Rano, w sobotę 28 lipca, targały mną złe przeczucia. Przebywając z Natalią na oddziale, zżyłam się z matkami innych operowanych tam dzieci, więc zanim poszłam na OIOM, udałam się jeszcze na oddział do dziewczyn, by zapytać, na kiedy zaplanowane są operacje ich dzieci. Nagle zobaczyłyśmy młodego lekarza przebiegającego przez oddział. Usłyszałyśmy, że dzwoniono do niego z OIOM-u. Natychmiast udałam się piętro niżej, gdzie znajdował się OIOM i zapytałam o stan Natalii. Powiedziano mi, że pani doktor chce ze mną porozmawiać.

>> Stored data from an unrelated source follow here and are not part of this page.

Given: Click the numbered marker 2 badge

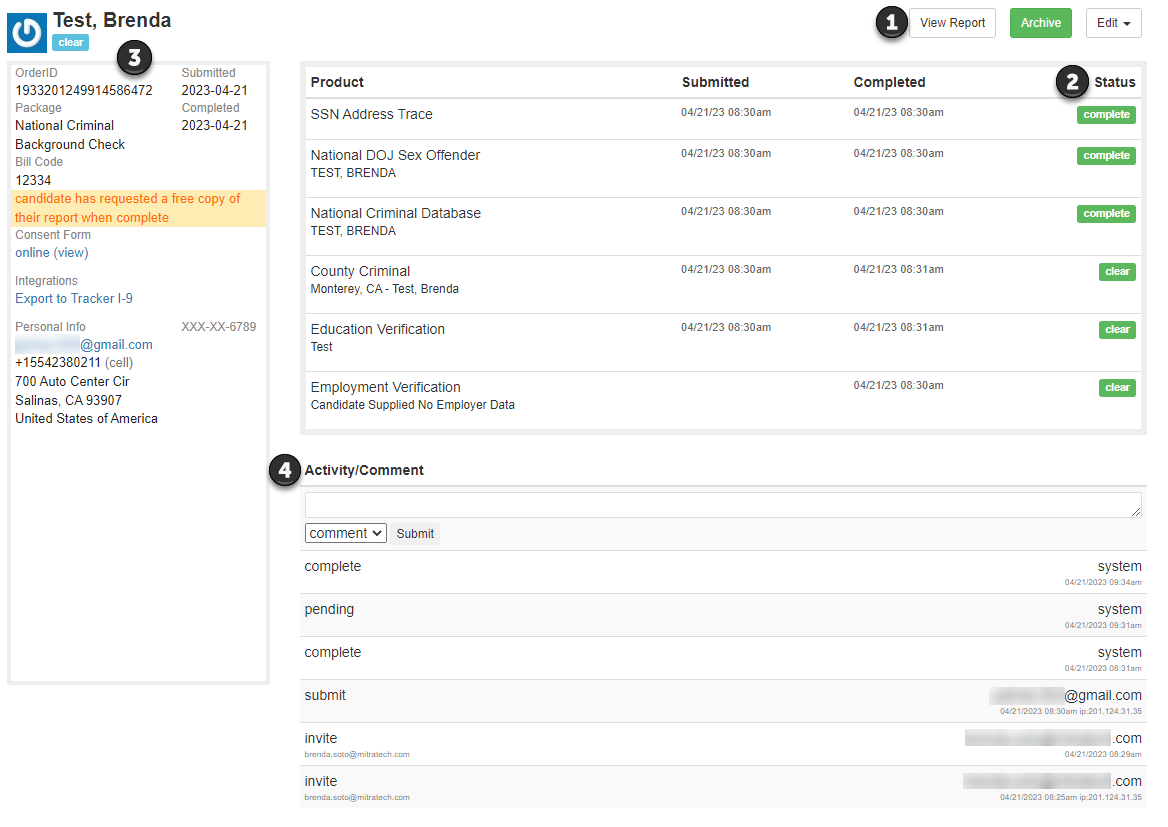Looking at the screenshot, I should 1073,82.
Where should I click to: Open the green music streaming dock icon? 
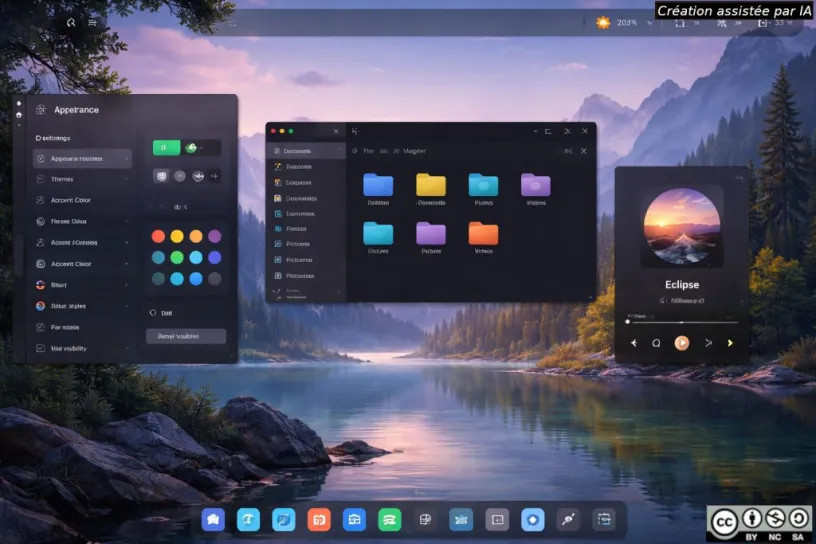pos(390,519)
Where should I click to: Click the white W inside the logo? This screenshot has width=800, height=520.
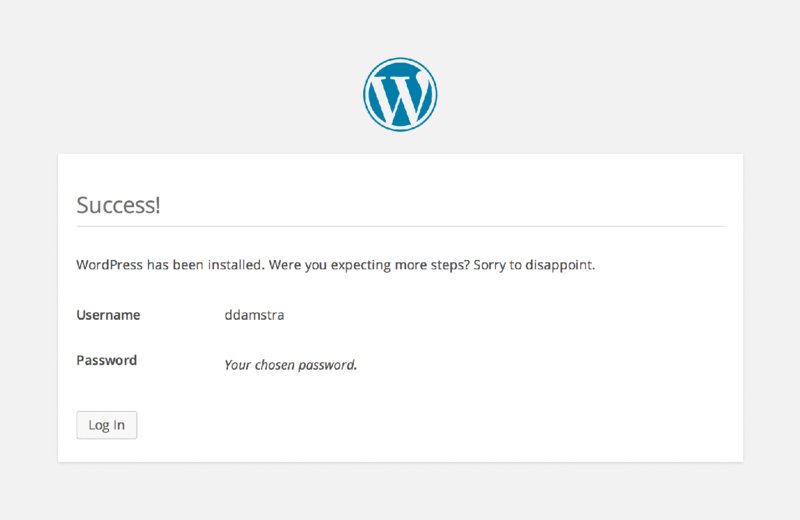click(x=400, y=96)

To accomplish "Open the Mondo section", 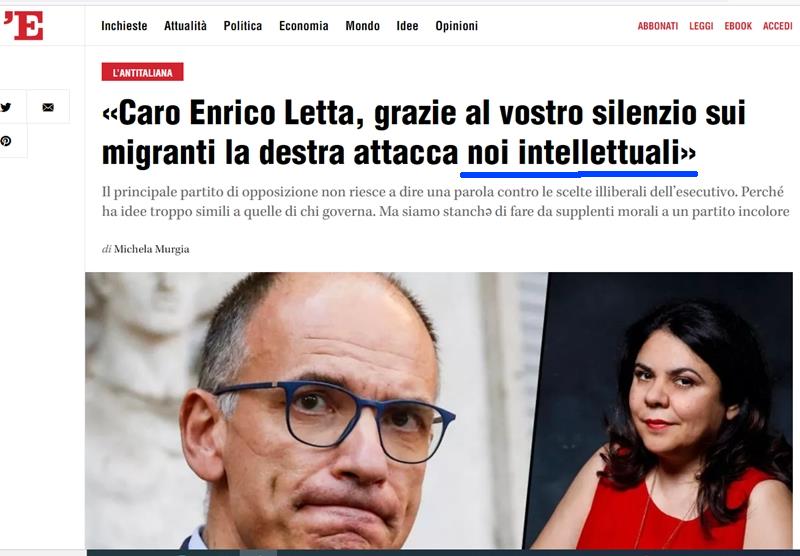I will [x=362, y=26].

Gdy lekarka się zjawiła, poprosiła mnie o dokumentację dotyczącą zastawki komorowo-otrzewnowej. Natalia w międzyczasie miała wymienianą zastawkę, gdyż badanie rentgenowskie wykazało pęknięcie drenu. Córka dostała wówczas sztywności karku i pojawiło się u niej ciśnienie wewnątrzczaszkowe. Odpowiedziałam, że podczas przyjęcia do szpitala dostarczyłam wszystkie niezbędne dokumenty. Spytałam, co się stało, że są one tak nagle potrzebne. Oznajmiono mi, że wystąpił „mały problem neurologiczny”. Pobiegłam do pensjonatu i przyniosłam dokumentację. Wtedy lekarka powiedziała mi, że Natalia zapadła w śpiączkę i musi zostać przetransportowana śmigłowcem do Krakowa. Kazano mi podpisać stosowne dokumenty. Poprosiłam, by przed przewozem wpuszczono mnie do Natalki. Nie chciano tego zrobić. Powiedziałam lekarzom, że nie zgodzę się na transport lotniczy, dopóki nie będę mogła wejść do dziecka. Nie upierałabym się przy tym, gdybym nie widziała wcześniej jak rodzice innych operowanych dzieciaków siedzieli przy nich na OIOM-ie. W końcu wyrażono zgodę, bym weszła do córki. Przyleciał śmigłowiec i przyjechała karetka. Chciałam jak najprędzej dostać się do Krakowa. Panowie z karetki powiedzieli mi, że niestety nie mogę lecieć z córką helikopterem. Do Uniwersyteckiego Szpitala Dziecięcego w Krakowie-Prokocimiu, gdzie przewożona była Natalia, zawiózł mnie syn właścicielki pensjonatu, w którym wynajmowałam pokój.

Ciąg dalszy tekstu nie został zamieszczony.